One of the best podcast titles of all time.
Kate, have you talked to anyone else about this dispute?
Has this come up among your friend group at all?
It has.
Tell me.
Well, I asked my friend Seth,
who I would identify as also having a beard and mustache.
But he agreed with Joel.
He thought the whole thing was a beard.
So Seth agreed with Joel.
Joel, are you familiar with the works of the Massachusettsian philosopher Ralph Waldo Emerson?
No, not at all.
Oh, so then you may not be aware of his occasional house guest and deadbeat friend, Henry David Thoreau,
who lived in a cabin on the shores of Walden Pond, living the natural life of solitude with nature,
unless he got hungry and then walked over to Ralph Waldo Emerson's house and took a pie home with him.
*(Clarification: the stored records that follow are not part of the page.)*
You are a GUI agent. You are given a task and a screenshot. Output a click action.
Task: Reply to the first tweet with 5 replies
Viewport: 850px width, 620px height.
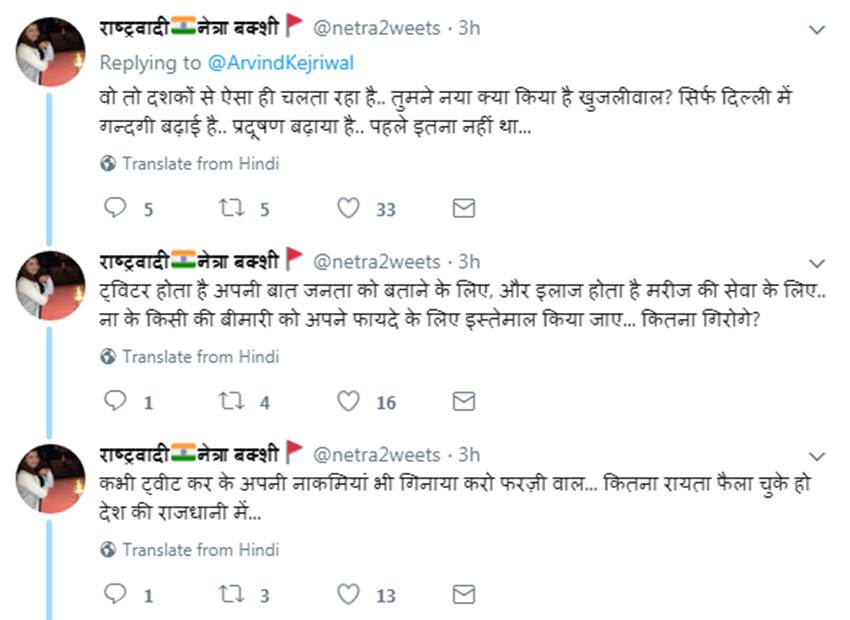point(116,208)
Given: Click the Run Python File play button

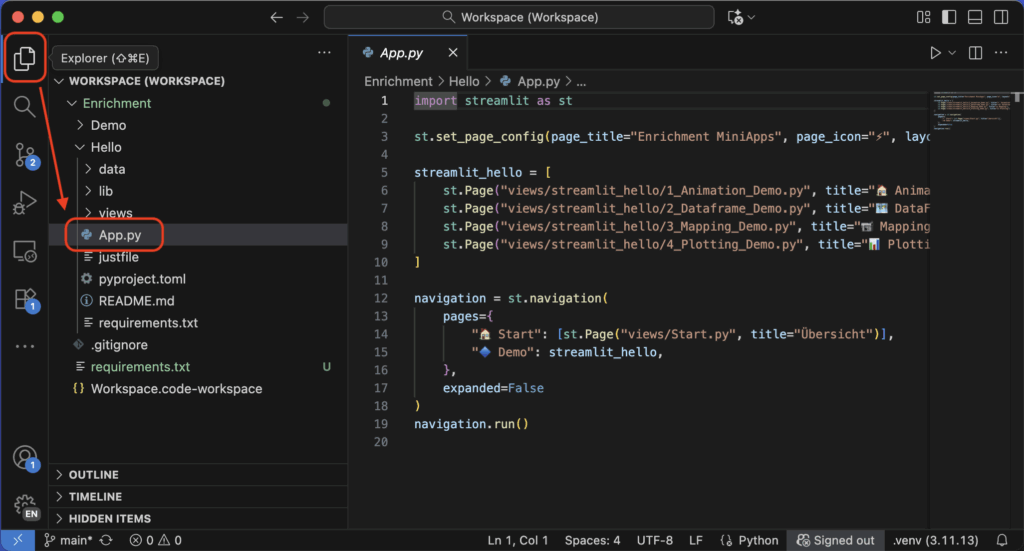Looking at the screenshot, I should 935,53.
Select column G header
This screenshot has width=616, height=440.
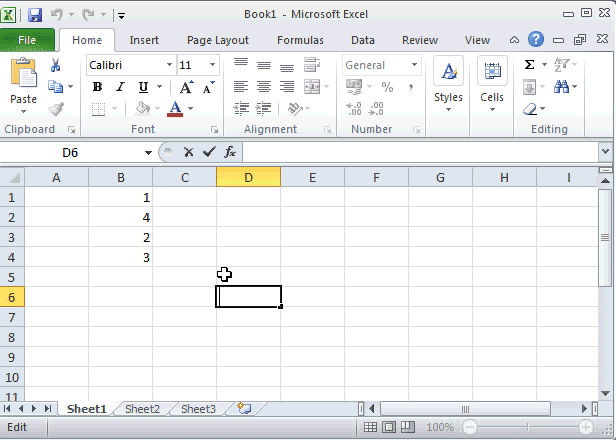click(x=440, y=177)
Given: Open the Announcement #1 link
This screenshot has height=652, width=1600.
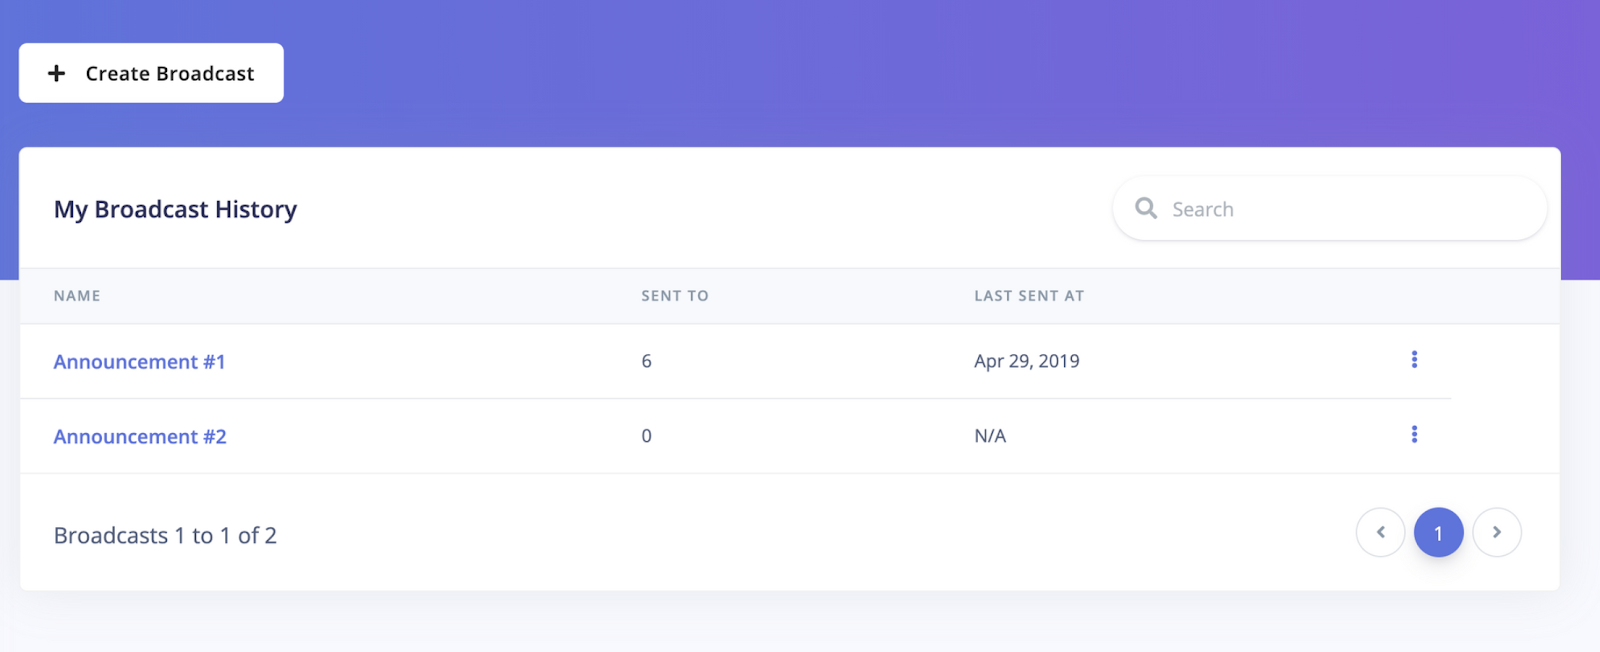Looking at the screenshot, I should tap(140, 362).
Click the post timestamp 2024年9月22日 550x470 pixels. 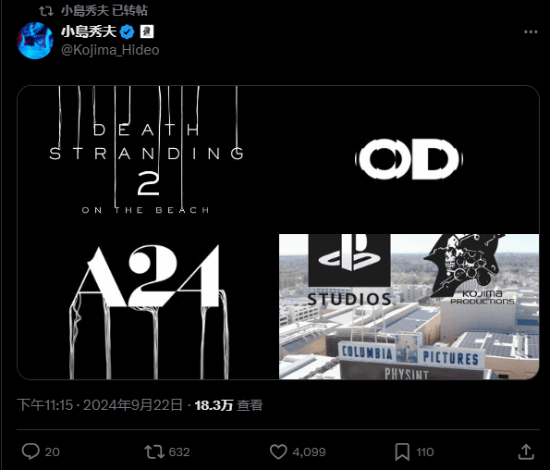pos(133,405)
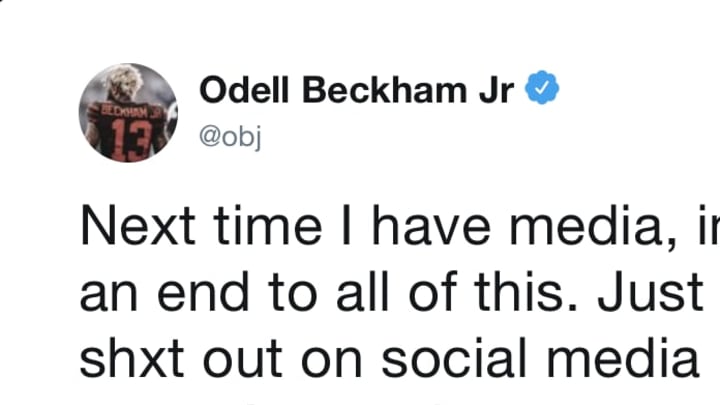
Task: Click the word "shxt" in the tweet
Action: coord(132,358)
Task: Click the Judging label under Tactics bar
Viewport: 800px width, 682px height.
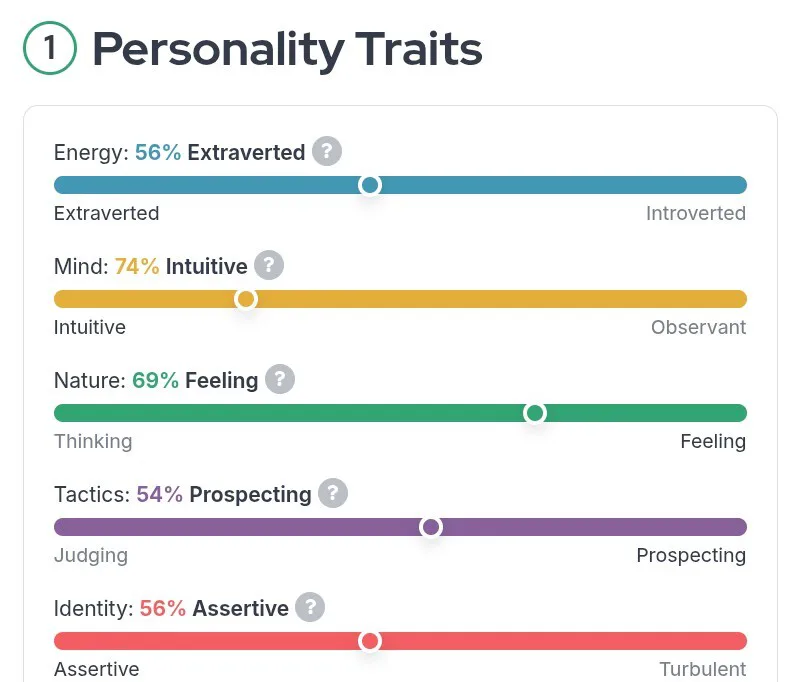Action: tap(91, 555)
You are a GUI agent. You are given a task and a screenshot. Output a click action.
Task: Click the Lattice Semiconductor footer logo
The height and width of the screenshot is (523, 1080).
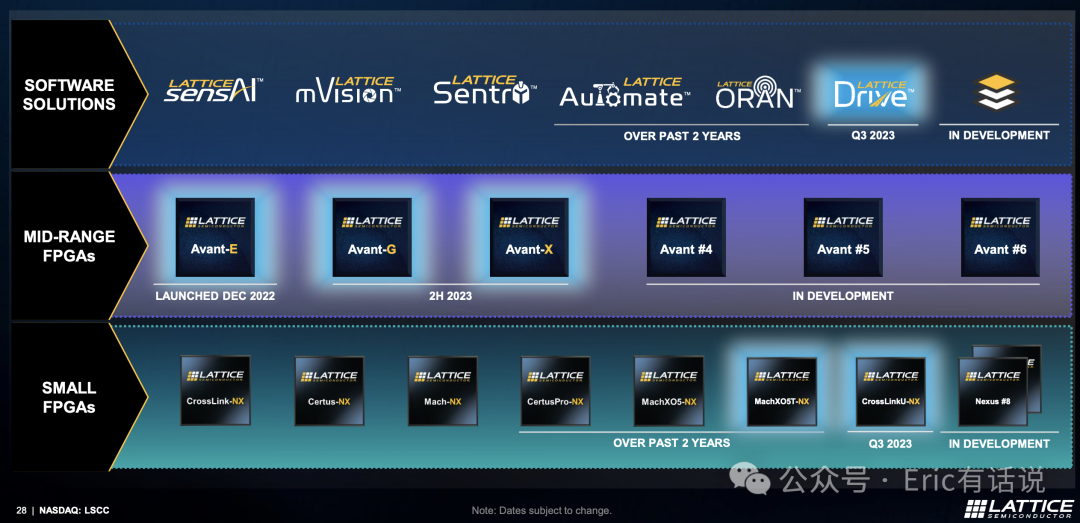[x=1018, y=507]
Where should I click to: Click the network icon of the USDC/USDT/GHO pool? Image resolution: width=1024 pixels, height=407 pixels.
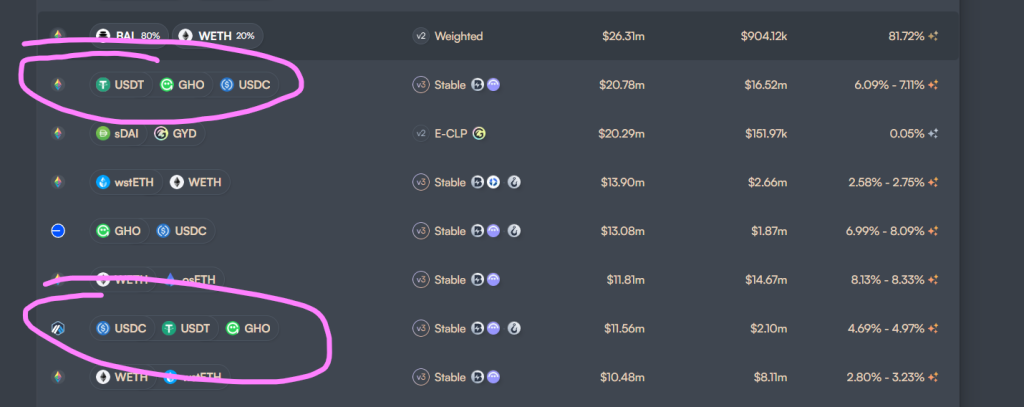(x=58, y=328)
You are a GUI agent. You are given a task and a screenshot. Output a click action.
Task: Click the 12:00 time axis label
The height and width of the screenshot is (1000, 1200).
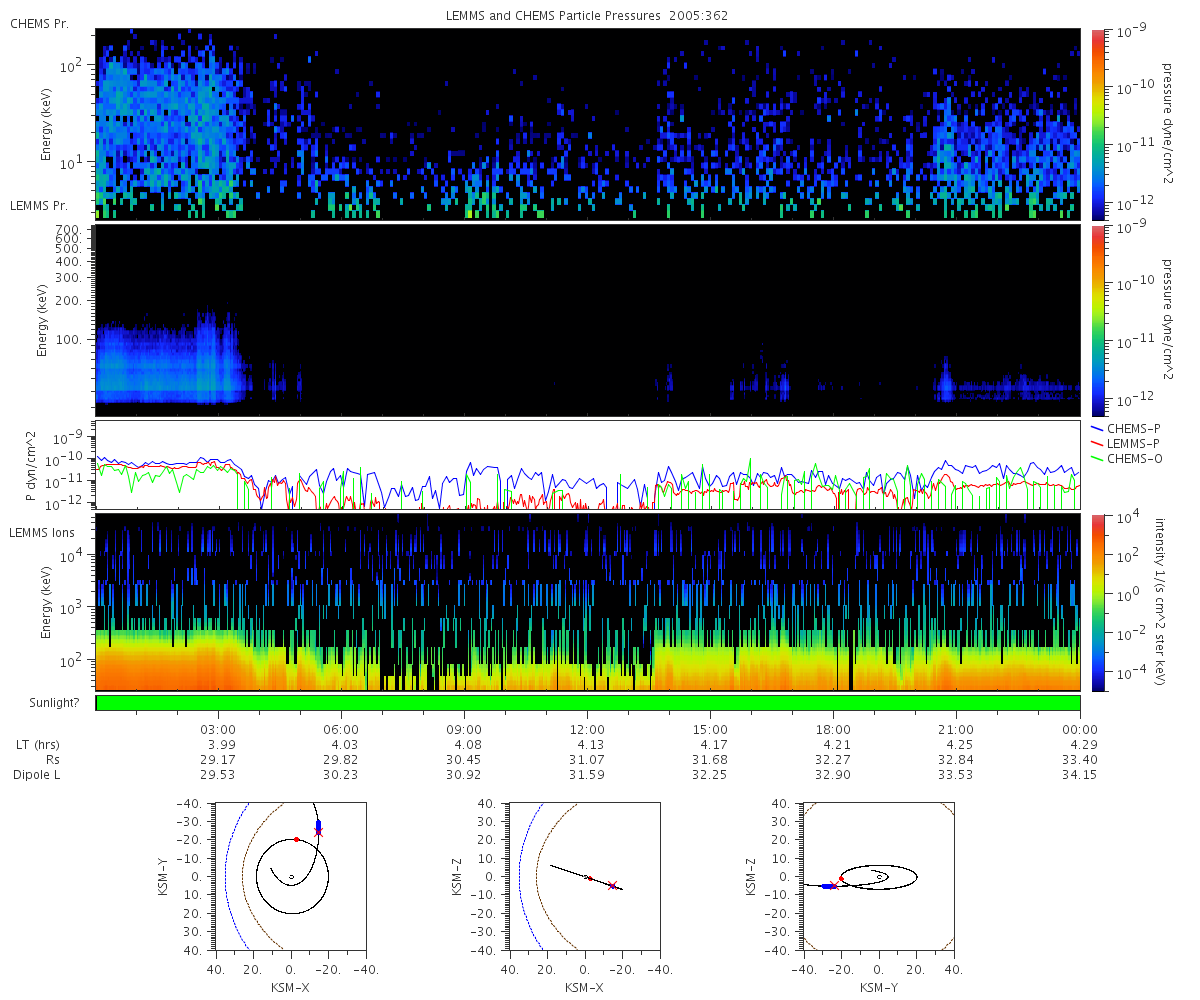[x=587, y=730]
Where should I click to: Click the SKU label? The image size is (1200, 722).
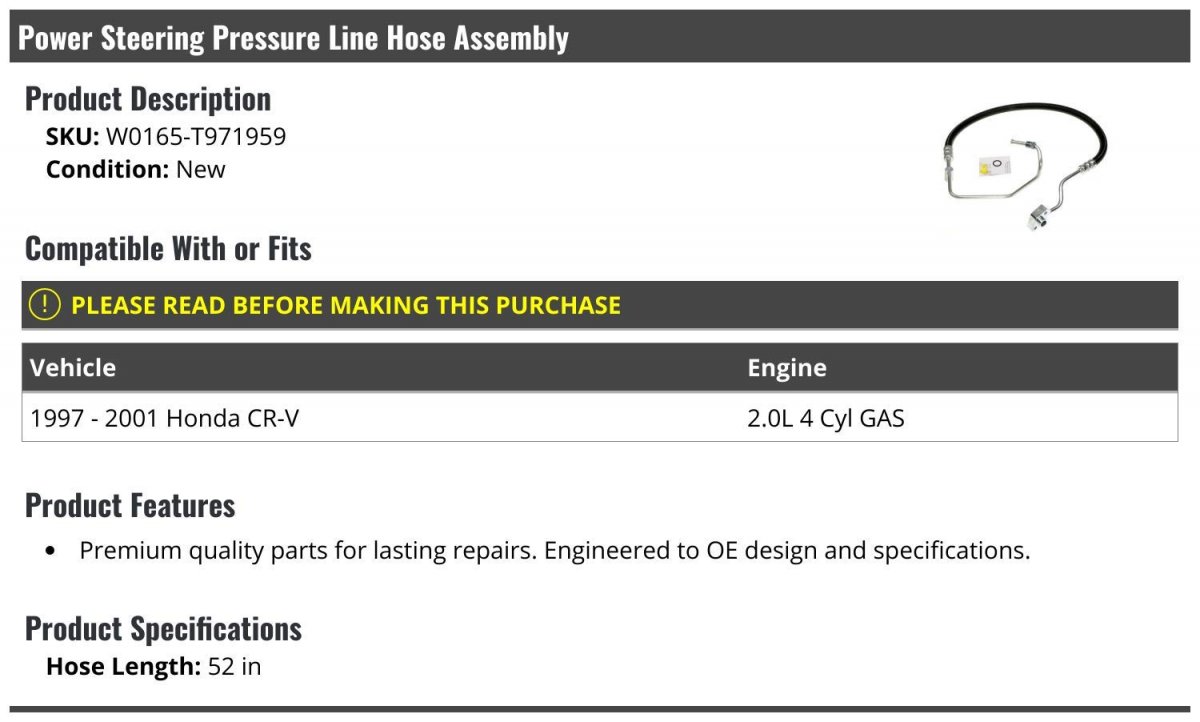pyautogui.click(x=73, y=137)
Are you familiar, Joel, with the neck beard of Henry David Thoreau and others?
Are you familiar with a beard that is just the neck without anything under the nose, much like Henry David Thoreau had?
Sure, yes.
Right. So what would you have in the place, the absence place that Henry David Thoreau had bare skin?
What would that be?
Shaved?
No, I mean, but you have something
that Henry David Thoreau doesn't have.
A companion, for one,
at least for now.
Okay.
Let me ask you,
you thought the beard...
Let me ask you, you thought that
mustaches were fairly cool in the 80s.
But now you clearly don't feel that they're cool.
Tell me why.
Personally, for me, I would never wear one.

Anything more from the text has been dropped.